Think of it as a backlog of tech tasks to bring the code and infra to a better place where you can be proud of how well it serves our users.
You might want to look into the team backlog for inspiration. If you have a North Star document for your team, now is a good time to resurrect it and see what steps you need to take to reach it.
3. [20m] Focus on the destination — keep your eye on the prize
Now it’s time to think about how you want to grow in your current role—or what you need to do to switch roles if you are aiming for that.
Consider these questions:
- What are your career aspirations?
- What do you want to know in a year that you don’t know now?
- What interests you? What articles/books do you read?
- Look at the seniority criteria for your current role and your aspired role.
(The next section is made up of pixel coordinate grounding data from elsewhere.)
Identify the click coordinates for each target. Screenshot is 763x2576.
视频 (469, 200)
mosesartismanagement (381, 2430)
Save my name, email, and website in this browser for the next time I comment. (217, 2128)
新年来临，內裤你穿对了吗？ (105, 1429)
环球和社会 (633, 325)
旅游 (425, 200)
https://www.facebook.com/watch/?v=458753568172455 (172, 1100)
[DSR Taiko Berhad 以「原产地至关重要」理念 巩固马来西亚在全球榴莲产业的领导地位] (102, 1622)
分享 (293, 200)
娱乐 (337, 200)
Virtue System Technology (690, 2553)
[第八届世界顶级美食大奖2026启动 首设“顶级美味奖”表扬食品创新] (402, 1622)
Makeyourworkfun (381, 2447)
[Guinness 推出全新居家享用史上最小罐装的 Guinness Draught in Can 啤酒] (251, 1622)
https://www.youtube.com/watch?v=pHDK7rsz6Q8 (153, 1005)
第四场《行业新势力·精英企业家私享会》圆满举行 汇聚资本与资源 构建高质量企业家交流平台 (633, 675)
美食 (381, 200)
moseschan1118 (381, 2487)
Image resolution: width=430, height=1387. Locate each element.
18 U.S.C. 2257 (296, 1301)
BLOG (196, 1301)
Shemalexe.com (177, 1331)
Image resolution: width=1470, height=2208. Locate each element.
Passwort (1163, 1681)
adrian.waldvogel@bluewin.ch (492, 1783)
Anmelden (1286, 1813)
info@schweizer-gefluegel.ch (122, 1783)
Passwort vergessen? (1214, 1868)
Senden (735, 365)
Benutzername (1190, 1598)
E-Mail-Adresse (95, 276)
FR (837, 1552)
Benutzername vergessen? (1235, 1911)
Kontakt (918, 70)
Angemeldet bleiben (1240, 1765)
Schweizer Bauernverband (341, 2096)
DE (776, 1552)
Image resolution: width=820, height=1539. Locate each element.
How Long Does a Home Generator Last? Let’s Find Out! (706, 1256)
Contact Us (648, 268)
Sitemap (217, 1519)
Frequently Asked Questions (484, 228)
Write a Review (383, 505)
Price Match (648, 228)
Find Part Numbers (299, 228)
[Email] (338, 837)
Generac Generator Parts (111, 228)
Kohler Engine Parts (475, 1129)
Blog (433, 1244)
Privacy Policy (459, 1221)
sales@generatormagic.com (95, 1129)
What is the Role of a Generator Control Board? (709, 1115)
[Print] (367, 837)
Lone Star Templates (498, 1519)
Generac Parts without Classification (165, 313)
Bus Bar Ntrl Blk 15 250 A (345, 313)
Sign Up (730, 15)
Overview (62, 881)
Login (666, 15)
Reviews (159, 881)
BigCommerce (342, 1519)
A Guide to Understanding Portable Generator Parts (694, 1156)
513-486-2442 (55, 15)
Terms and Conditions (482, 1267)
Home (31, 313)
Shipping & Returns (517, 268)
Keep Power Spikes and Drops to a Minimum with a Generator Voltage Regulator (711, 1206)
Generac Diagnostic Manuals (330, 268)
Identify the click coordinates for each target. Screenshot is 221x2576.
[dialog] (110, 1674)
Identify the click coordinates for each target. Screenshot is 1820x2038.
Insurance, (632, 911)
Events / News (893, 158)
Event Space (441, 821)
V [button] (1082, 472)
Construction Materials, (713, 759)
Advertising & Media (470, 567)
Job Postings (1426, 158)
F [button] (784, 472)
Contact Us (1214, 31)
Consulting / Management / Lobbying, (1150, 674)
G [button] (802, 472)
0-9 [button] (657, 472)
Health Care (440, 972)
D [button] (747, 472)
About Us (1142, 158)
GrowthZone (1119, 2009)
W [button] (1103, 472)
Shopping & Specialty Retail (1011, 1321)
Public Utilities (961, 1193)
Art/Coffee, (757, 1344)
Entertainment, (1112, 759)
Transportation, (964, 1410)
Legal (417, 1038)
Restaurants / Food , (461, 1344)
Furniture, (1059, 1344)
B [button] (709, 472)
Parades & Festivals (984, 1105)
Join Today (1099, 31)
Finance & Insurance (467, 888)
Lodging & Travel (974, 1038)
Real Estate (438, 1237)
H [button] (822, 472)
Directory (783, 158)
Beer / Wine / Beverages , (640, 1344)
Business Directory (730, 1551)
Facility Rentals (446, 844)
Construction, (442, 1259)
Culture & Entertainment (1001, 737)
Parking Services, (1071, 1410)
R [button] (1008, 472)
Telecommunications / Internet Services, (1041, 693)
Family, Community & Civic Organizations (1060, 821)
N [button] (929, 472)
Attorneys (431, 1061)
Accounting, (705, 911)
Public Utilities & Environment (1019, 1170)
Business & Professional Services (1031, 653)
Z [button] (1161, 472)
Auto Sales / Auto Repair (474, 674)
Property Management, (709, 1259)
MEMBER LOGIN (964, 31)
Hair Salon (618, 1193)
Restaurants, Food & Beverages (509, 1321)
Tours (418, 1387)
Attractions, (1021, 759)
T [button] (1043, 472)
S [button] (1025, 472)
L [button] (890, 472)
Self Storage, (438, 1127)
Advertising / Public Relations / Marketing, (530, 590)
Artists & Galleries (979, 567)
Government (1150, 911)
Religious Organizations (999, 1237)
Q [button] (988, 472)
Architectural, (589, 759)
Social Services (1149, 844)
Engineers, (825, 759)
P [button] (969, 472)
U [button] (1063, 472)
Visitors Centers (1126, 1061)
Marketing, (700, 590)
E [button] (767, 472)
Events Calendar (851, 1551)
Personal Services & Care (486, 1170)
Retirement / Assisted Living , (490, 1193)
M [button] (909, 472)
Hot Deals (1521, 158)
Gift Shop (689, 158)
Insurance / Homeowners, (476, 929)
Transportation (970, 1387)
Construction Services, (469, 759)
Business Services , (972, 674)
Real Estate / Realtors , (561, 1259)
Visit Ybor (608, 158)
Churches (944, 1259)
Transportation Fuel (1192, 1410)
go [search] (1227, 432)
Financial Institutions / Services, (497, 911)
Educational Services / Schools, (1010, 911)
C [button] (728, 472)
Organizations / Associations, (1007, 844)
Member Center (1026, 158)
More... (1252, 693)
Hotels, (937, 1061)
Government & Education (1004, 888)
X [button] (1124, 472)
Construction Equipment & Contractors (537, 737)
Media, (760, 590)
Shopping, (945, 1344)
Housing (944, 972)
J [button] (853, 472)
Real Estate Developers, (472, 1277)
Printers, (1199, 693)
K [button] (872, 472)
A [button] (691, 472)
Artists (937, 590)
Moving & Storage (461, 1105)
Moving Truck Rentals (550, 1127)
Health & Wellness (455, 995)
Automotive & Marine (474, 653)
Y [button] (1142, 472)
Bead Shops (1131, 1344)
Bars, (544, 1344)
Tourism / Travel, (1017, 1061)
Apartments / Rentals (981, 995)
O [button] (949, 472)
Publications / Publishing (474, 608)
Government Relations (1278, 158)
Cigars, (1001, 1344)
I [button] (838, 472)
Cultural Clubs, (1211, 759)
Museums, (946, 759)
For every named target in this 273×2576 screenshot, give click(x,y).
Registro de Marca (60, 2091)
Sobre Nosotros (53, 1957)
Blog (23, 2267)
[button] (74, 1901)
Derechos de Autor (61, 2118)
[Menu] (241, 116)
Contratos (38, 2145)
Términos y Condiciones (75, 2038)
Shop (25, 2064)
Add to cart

What skills do you need to hone to help your growth?
- What opportunities came out of your last performance review?
You guessed it, put all these responses in a list, we’ll need it later.
4. [25m] Look for the opportunities — watch for blind spots
After this introspective phase, it’s time to zoom out, to take into consideration higher-level goals. Different companies have different ways of communicating strategy and focus areas. Whether it’s KPIs, OKRs, KPAs or something else, dig up strategic guidance and investigate how it dribbles down to your team and role.
There might also be more horizontal initiatives to become familiar with such as Chapter Group Projects, North Star Initiatives and Golden Path direction.
Here you may see gaps that you are interested in filling, for example. suggesting a new chapter topic or pitching a new initiative for your team in alignment with the Department OKRs. These are excellent material for open-ended goals (see section 5)
5. [30m] Write your plan — pulling it all together
The plan
The follow up of a performance review is a development plan. A development plan is how we describe and track goals for the next six months. It provides a basis for one-on-one conversations on growth and helps your lead highlight practical opportunities for reaching those goals.
A development plan is in essence a set of personal OKRs. It includes a couple of broad goals — think of these as the areas you want to focus on. For each goal, we set two outcomes, where we describe the better situation we want to be in in a few months' time. These outcomes are split into specific actions that will lead to the improved situation we want to achieve.
Broad goals
Take a look at your answers and ideas in numbers three and four. From this, try to come up with two broad and open-ended goals.
The best goals will overlap between what you want to achieve and what the company is trying to achieve. Try to find aligning themes, as it will increase your chances of success.
Examples of broad open-ended goals
- Identify opportunities for improvement/innovation in our area of ownership
- Improve knowledge sharing and collaboration around data visualization
- Invest more time in increasing technical expertise
Outcomes and outputs
Now try to come up with an outcome-based objective. This is probably the hardest part.
So I suggest you try to aim for a direction here, rather than a specific output. This allows for flexibility in your approach—and as time goes by you can adapt the outputs which achieve the outcome if the original ones no longer become outdated.
The list you made in step two will help you here. Your list likely contains actions or tasks, but you can group them if they achieve a common outcome, for example:
- Increasing our test coverage by 50%
- Working with multiple teams on a shared vision for DataViz
- Build awareness to be able to propose a NorthStar direction
Putting it all together
The result will look like this:
Invest more time in topics related to the expertise criteria
- Build awareness to be able to propose a North Star direction (outcome-based objective)
- Complete a Micro FE course (specific task)
- Document modern libraries and how our code can benefit from them (specific task)
If you get stuck in the writing part, just list the open-ended goals and specific tasks, and reach out to your lead or manager to help you put it all together in a coherent way.
If you made it to this point, you might have noticed that you haven’t used the list you made in stage one. Take a look at it again — did any long-term themes surface in your goals? Do you need to tweak anything in your development plan based on this list? Probably not, the aim of this list was mostly to help clear your mind of the imminent needs and focus a little bit more on the long term!